_Extract to read_.
▼▼▼

Before we dive in, let’s get this clear: coaching doesn’t require special planning, skills, performance, or, well, anything really. It’s just a bunch of tools that you can use when having a conversation with someone. You can use these tools in formal settings such as your 1 to 1s with your staff, or you could use them while having a chat about work in the kitchen. Equally, they can be used whilst in conversation with one person, or they can be used to steer a group discussion. If you try them out, you’ll be surprised at how useful they are.


So if coaching is effectively just having a structured conversation, how should you be talking to the person being coached? You’ll need to work out which mode you’re going to be in at different parts of the conversation. There are two mutually exclusive modes:

  • Directive: This is where you’re instructing someone on what they should do. This is considered to be a “push” action, i.e. you are solving their problem for them.
  • Following interest: Here you’re predominantly listening to understand, reflecting on what they are saying and summarizing. This is a “pull” action, i.e. you are helping them solve their own problems.

In-between these modes are questions, suggestions, and summaries that you can give to steer the conversation.

  • “What’s the difficulty with doing it in that way?”
  • “Why did you pick that method?”
  • “What’s up with Bill this week?”
  • “Why’s that?”
  • “Tell me more about that API.”
  • “Walk me through your thought process.”
  • “Can you draw me a diagram on the whiteboard?”
  • “So what you’re saying is…”
  • “So am I right in thinking that…”

▲▲▲

_Dataset extract_.
▼▼▼

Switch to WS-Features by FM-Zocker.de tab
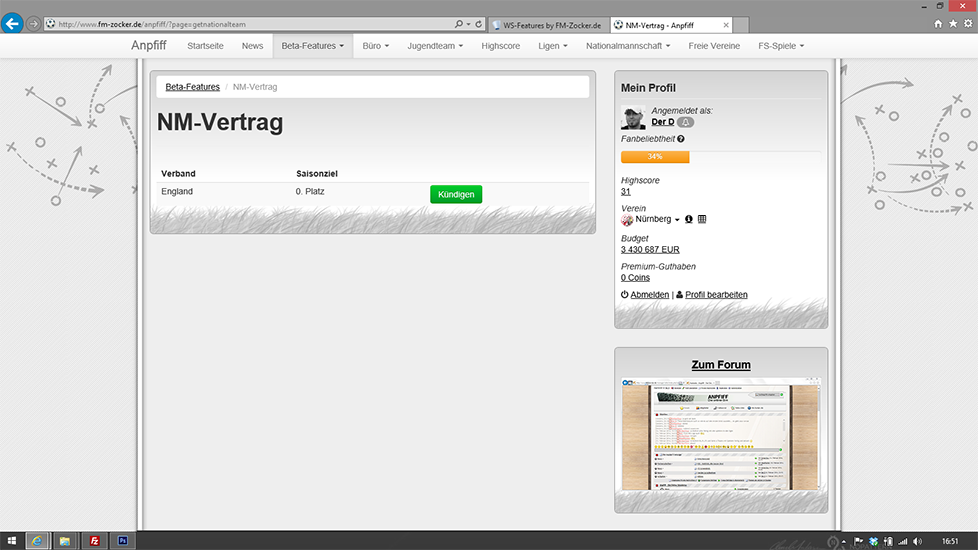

▲▲▲

_Exercise description_. Please carry the coaching passage above further, starting right after its final line.

_In response_.
As the conversation progresses, you’ll work out whether you need to be directive or continue to follow their interest until they work it out on their own. You may find that less experienced staff require you to be more directive than their more experienced colleagues. This is normal. With time, as your staff become more experienced, you will find yourself following their interests much more than you will find yourself directing them. The positive side-effect of this is that as you become more experienced yourself as a coach, you realize that you can help anyone out with pretty much any problem, as you’ll be mostly listening!

At each point of the conversation, be conscious as to whether they are honing in on the answer, and keep listening and suggesting until they do. If you think they’ll never get there, be more directive.

Keep the thought bubble over their head

Unless being explicitly directive, in order to help your staff develop their skills, both in technical and abstract problem solving, it’s to keep the thought bubble over their head. Here’s a little example.

You: “So how’s progress been this week?”
Them: “Not great. The backend is much harder than we expected, and we’re not sure how to approach it.”

Even if you are the world’s most expert engineer, don’t tell them what to do, especially if you know what the solution is. Instead, every time that you feel that you would naturally jump in and solve a problem, imagine yourself pushing a big cartoon thought bubble away from your own head and putting it over theirs.

You: “OK, so what’s hard about it?”
Them: “We were going to store it in MySQL, but there’s way too much data and it’ll be slow when we access it.”

Now, at this point, you may know exactly how to solve this problem. But you shouldn’t. Push the thought bubble back to them.

You: “Interesting. Have we solved any storage problems like this before?”
Them: “Hmm. When Alice’s team were storing alerts a few years ago, I remember they couldn’t use a relational database either.”
You: “That project was quite successful. Do you know what they used?”
Them: “I don’t. But I’m going to go and grab her for a chat after this meeting and find out.”

Note that all you did was ask some fairly open, leading questions. Not only does this solve the problem for them, it coaches an approach to thinking about problems that your staff can reuse in the future. Additionally, it encourages thinking through problems in the open, together, collaboratively.

Now, if they were totally stuck, you could be more directive, but in a way that still lets them figure it out on their own. Let’s replay that last exchange. Rewind…

You: “Interesting. Have we solved any storage problems like this before?”
Them: “I don’t know. I’m stuck.”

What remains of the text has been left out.